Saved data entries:
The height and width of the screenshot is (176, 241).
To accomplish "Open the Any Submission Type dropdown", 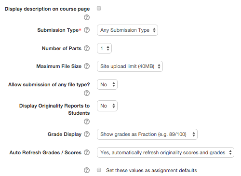I will (127, 30).
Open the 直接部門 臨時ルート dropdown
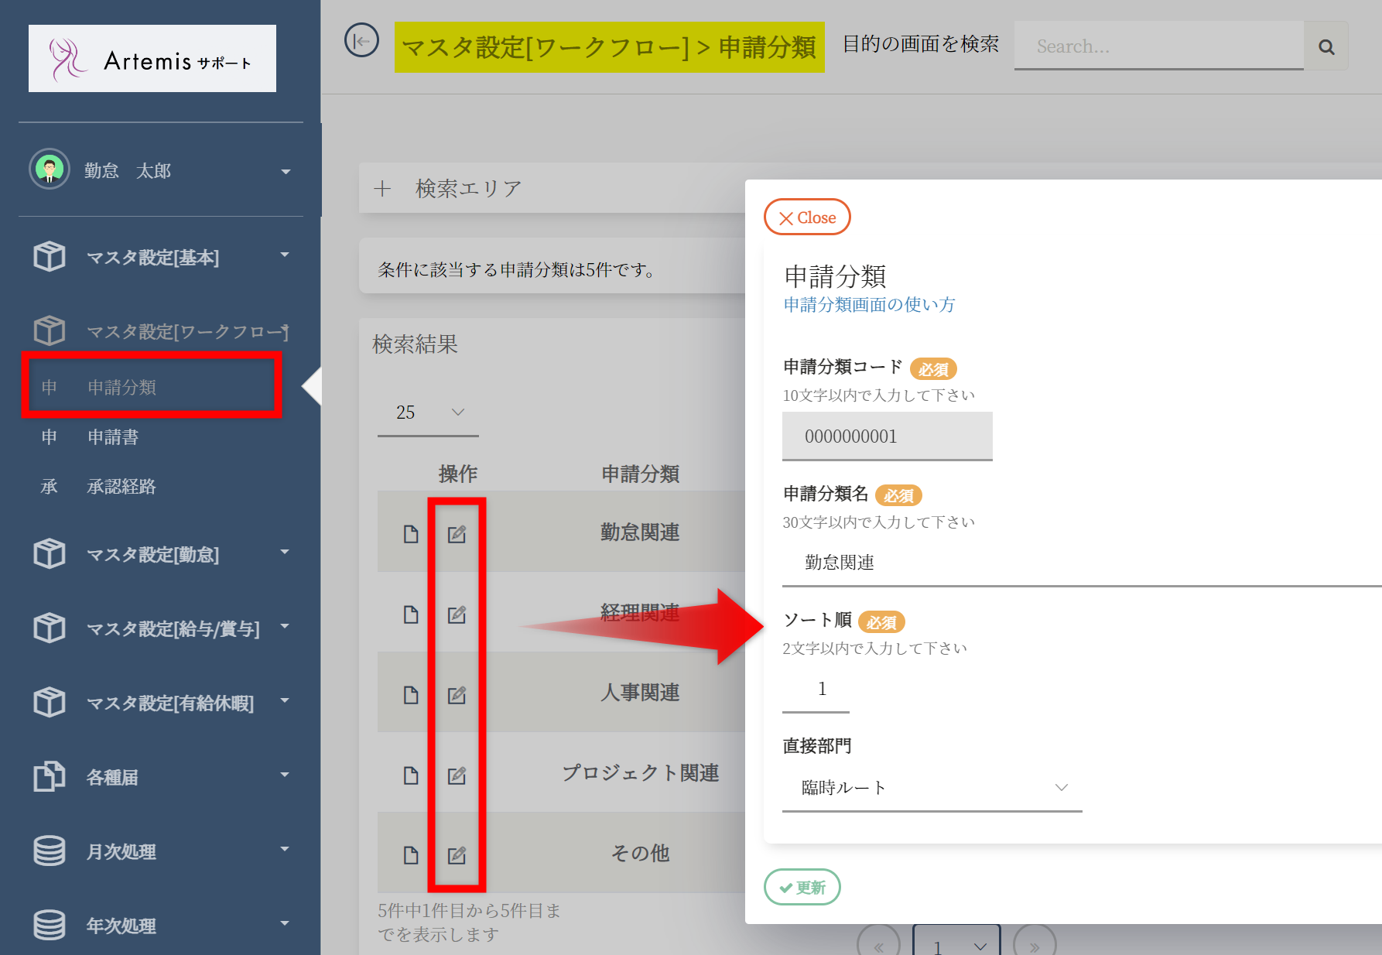Image resolution: width=1382 pixels, height=955 pixels. 932,788
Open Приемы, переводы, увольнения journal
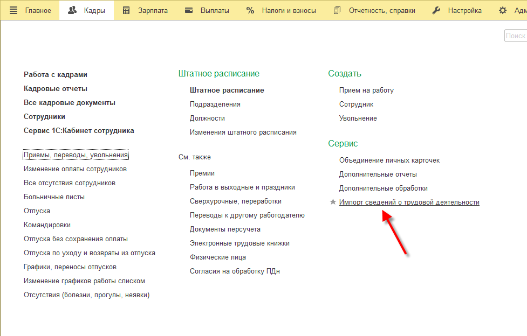 coord(76,155)
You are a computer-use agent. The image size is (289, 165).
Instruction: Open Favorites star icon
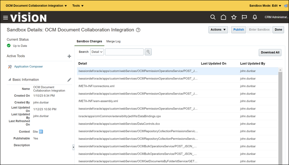[x=234, y=17]
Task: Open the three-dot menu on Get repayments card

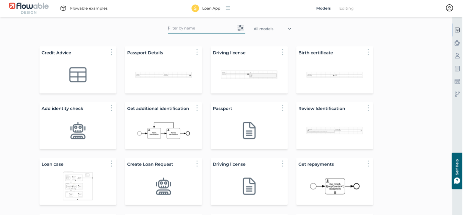Action: 368,164
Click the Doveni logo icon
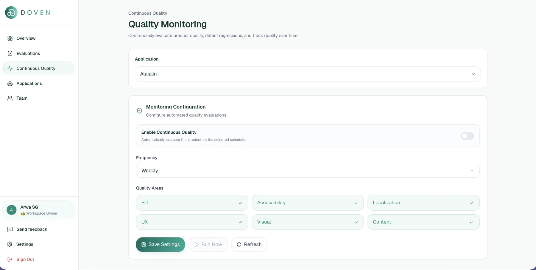 pos(11,13)
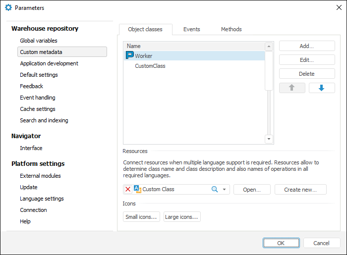Click the Parameters gear icon in title bar
This screenshot has height=255, width=347.
(x=8, y=7)
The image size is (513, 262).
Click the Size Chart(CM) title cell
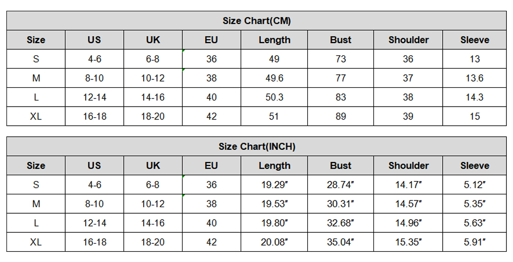tap(257, 21)
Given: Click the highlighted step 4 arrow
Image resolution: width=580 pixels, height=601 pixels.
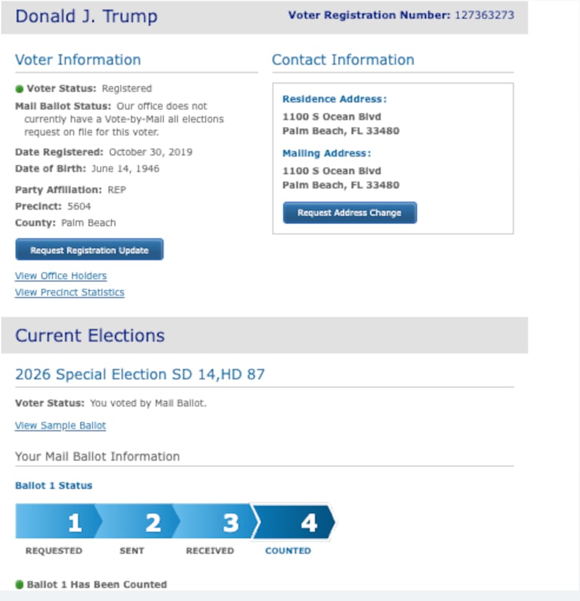Looking at the screenshot, I should pos(296,522).

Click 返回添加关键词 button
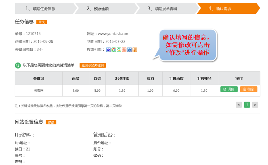pos(93,65)
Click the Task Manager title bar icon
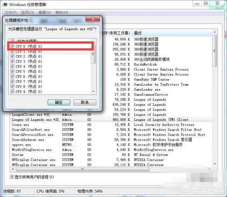 [5, 5]
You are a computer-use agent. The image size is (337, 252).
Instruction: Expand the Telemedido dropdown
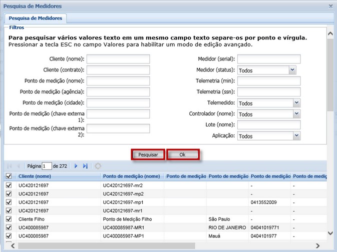(296, 103)
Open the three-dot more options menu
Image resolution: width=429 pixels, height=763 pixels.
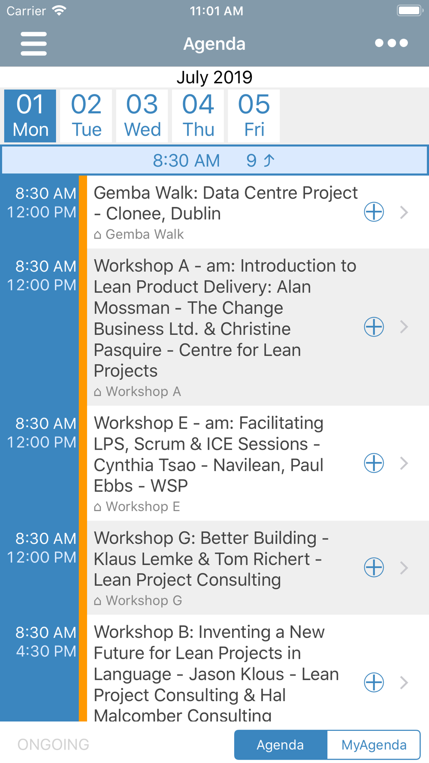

AIM OF THE EXERCISE: Please tally every line of the entries that holds "computer" and answer with that figure alone.

EXPECTED ANSWER: 2